Saved entries →
◇ ◇ ◇ ◇
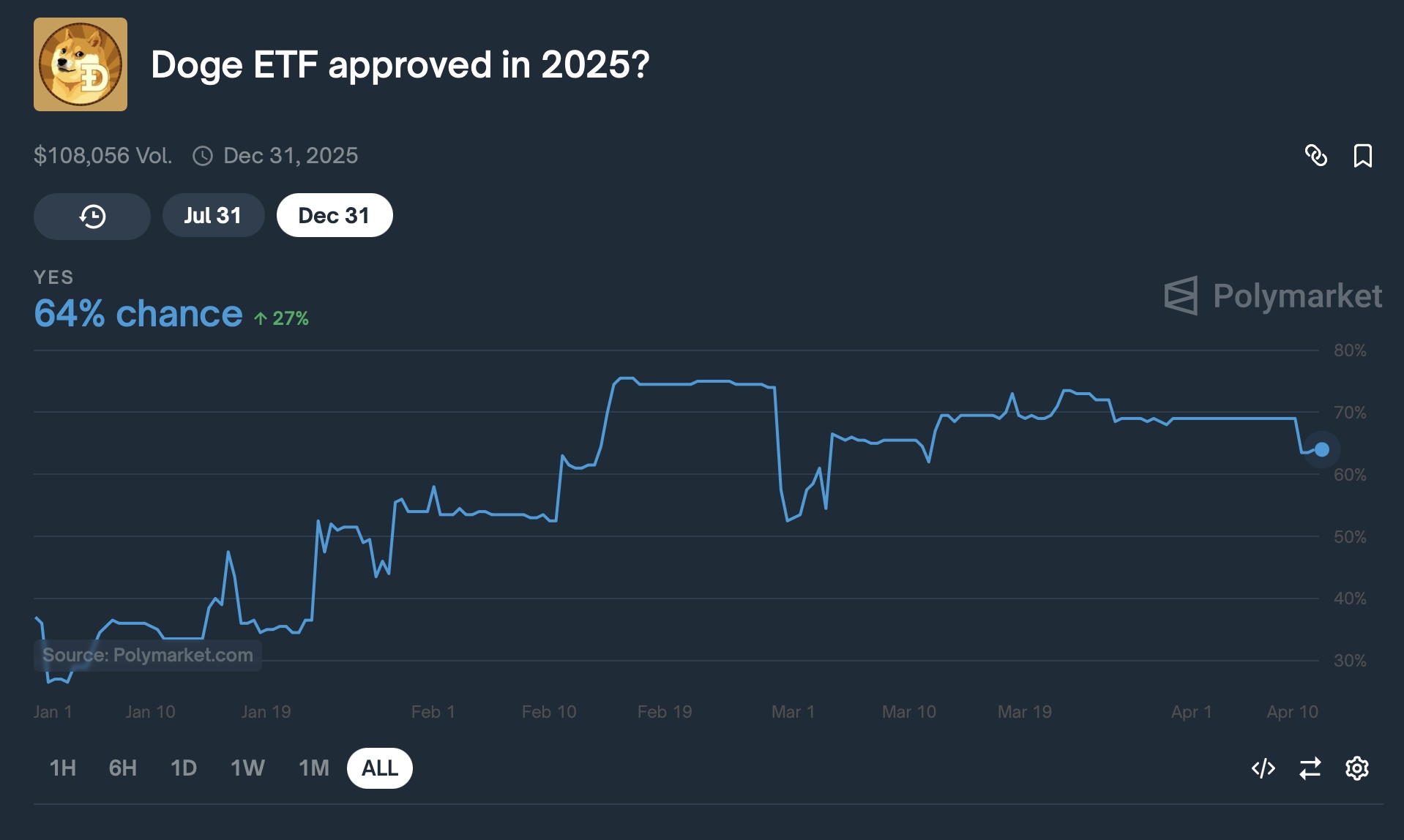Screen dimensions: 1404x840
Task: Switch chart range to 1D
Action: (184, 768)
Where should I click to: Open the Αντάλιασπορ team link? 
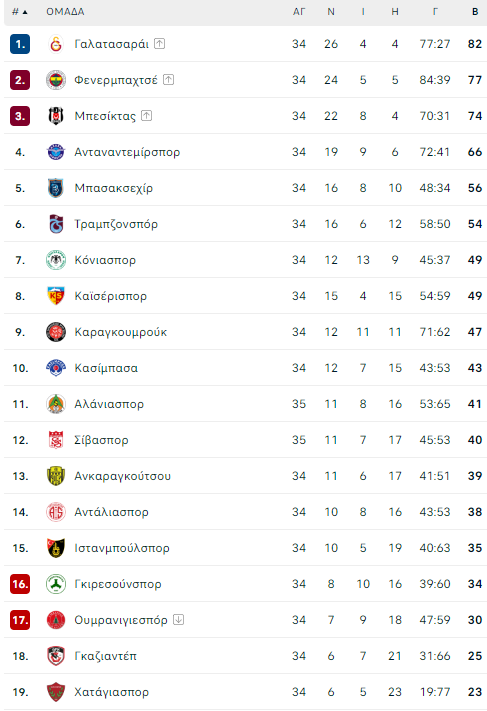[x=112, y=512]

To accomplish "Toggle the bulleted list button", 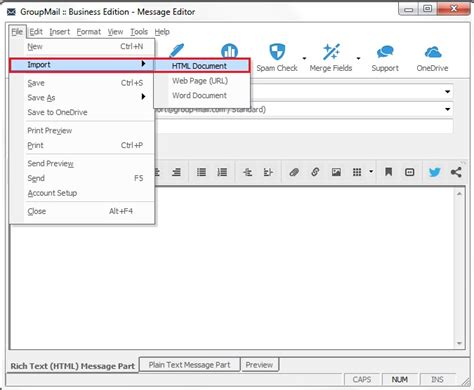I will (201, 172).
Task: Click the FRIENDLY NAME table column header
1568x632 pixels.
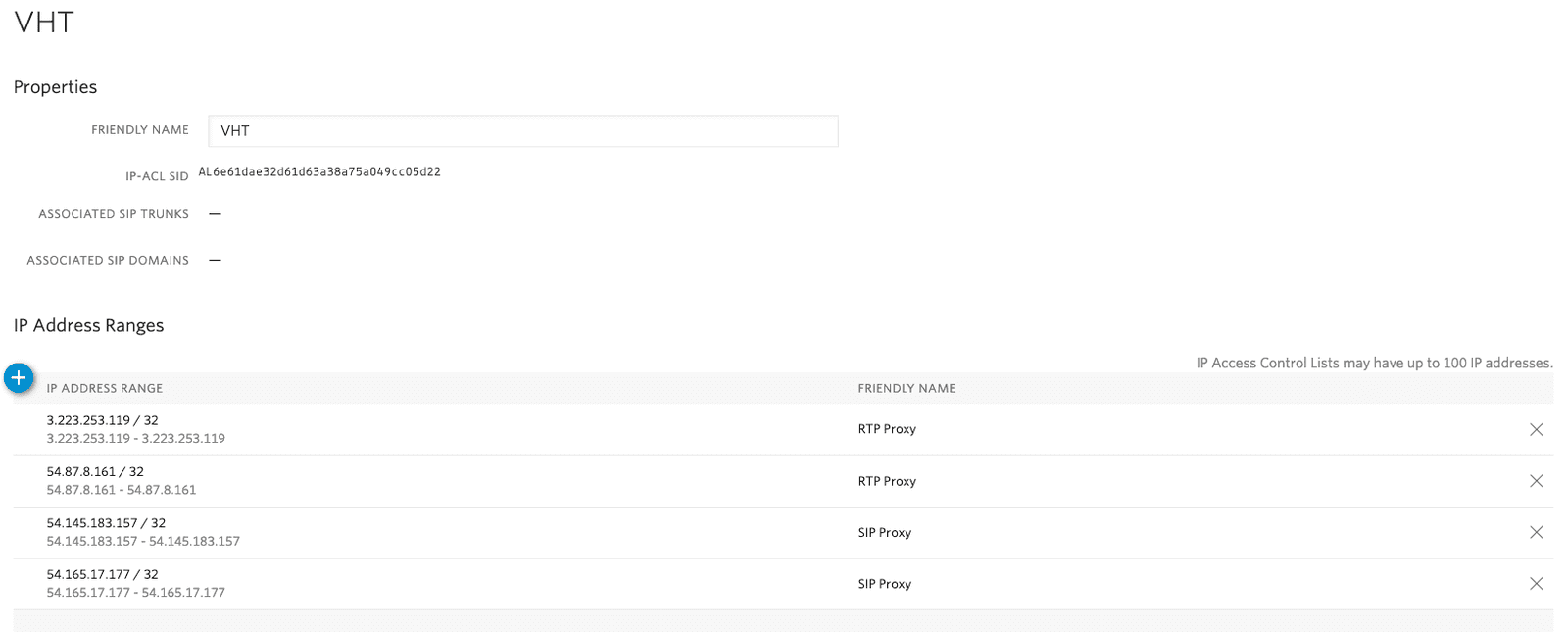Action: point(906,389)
◇ ◇ ◇ ◇
GOAL OF THE EXERCISE →
Return exactly the lines that begin with the one containing "Task: Click the" and end with the final line of the data above; include no pictures.

EXPECTED OUTPUT →
Task: Click the FRIENDLY NAME table column header
1568x632 pixels.
Action: point(906,389)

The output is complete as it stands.